Trying to compute $$\sum_{k=0}^\infty {2k \choose k} p^k (1-p)^k$$ for $0 < p < 1$.

All I have been able to do so far is using the ratio test and Stirling's approximation to show that this sum is infinite iff $p=0.5$.

Answer 1

Hint: Consider the Taylor expansion of $\frac{1}{\sqrt{1+x}}$.

Answer: It's straightforward to see that the Taylor series is $$\sum_{k=0}^{\infty}{\binom{2k}{k}\left(-\frac{x}{4}\right)^k},$$ which is valid in $(-1,1)$, plugging in $x=4p(p-1)$ (note that this won't work for $p=\frac{1}{2}$) gives the sum is: $$\frac{1}{\sqrt{1-4p(1-p)}}=\frac{1}{|1-2p|}.$$

Answer 2

Wlog suppose $p>1/2$.

Note that the sum is the expected number of visits to $0$ of the random walk with probability $p$ of moving left (starting from $0$).
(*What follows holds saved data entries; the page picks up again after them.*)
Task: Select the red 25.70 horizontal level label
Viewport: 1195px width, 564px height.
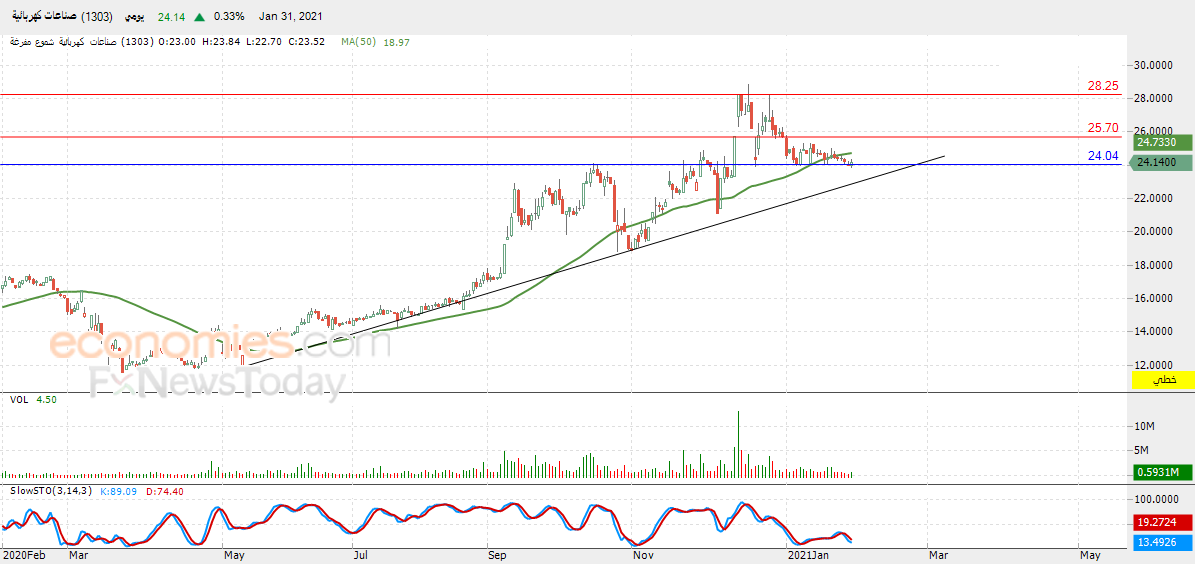Action: pos(1103,127)
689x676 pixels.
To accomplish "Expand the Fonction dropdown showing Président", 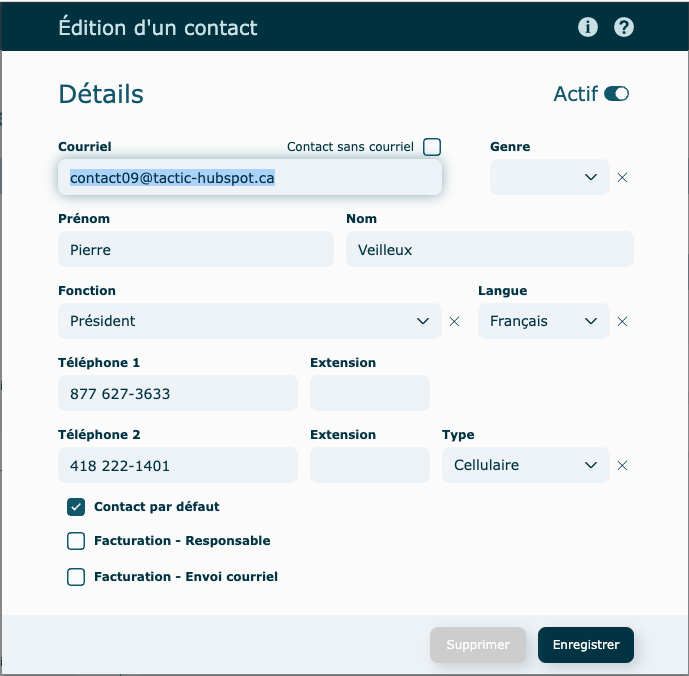I will (x=249, y=321).
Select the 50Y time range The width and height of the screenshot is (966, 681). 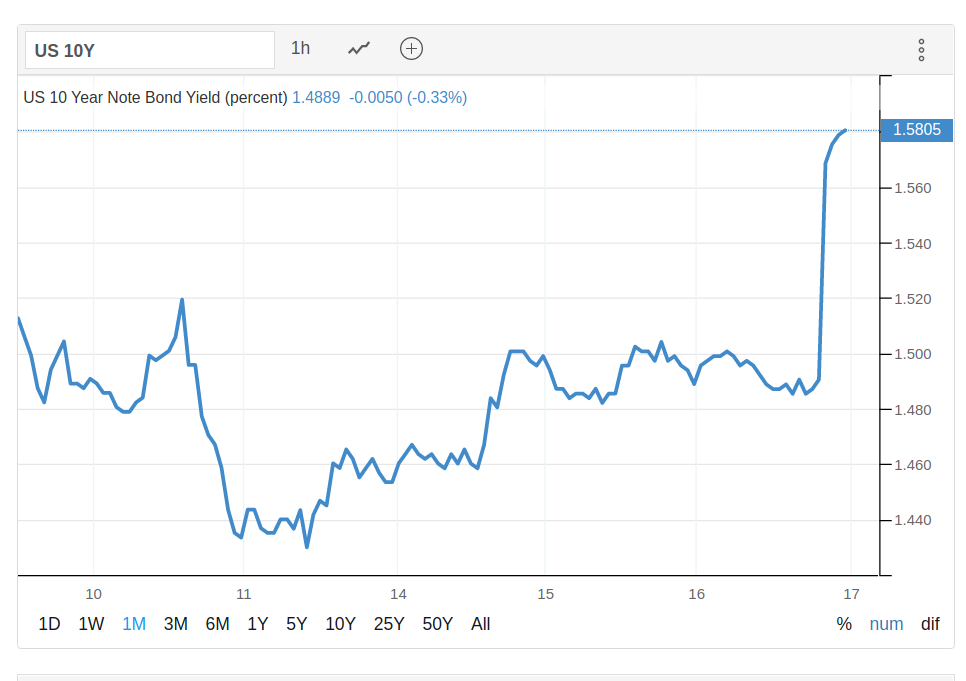pyautogui.click(x=438, y=624)
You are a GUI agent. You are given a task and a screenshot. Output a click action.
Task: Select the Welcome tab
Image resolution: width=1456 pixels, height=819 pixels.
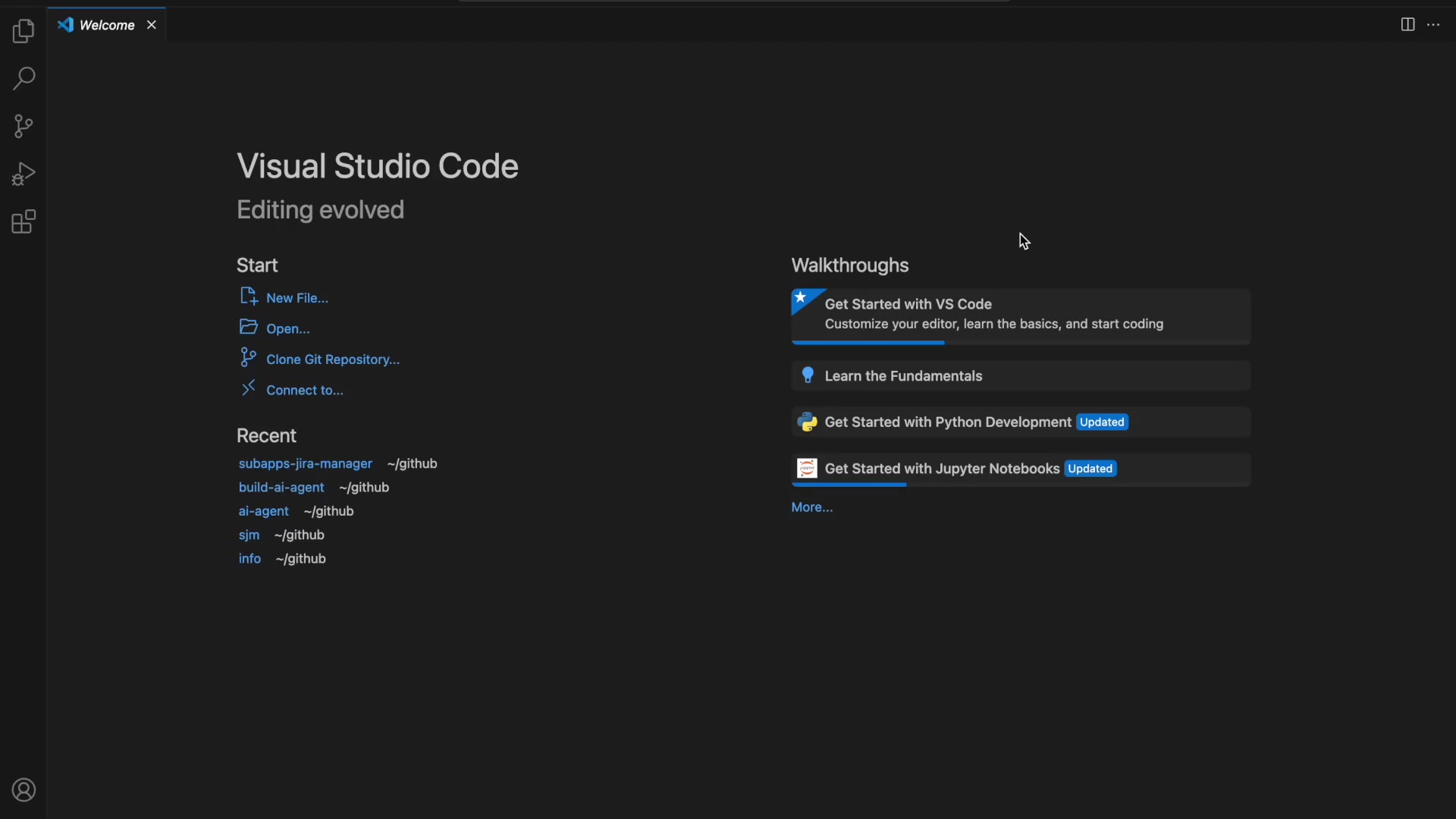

If the position of the random walk at time $n$ is $x_n$, then $\left(\frac{1-p}{p}\right)^{x_n}$ is a martingale.

It follows that starting from $1$, the probability of reaching $0$ before $t$ tends to $\frac{1-p}{p}$ as $t\to\infty$ (by the optional stopping theorem), so the probability of returning to $0$ from $1$ is $\frac{1-p}{p}$. The probability of returning to $0$ from $-1$ is $1$, and so the probability of returning to $0$ is $p\cdot\frac{1-p}{p}+(1-p)\cdot 1=2(1-p)$.

The expected number of visits to $0$ is therefore $1+2(1-p)+(2(1-p))^2+\cdots=\frac{1}{2p-1}$.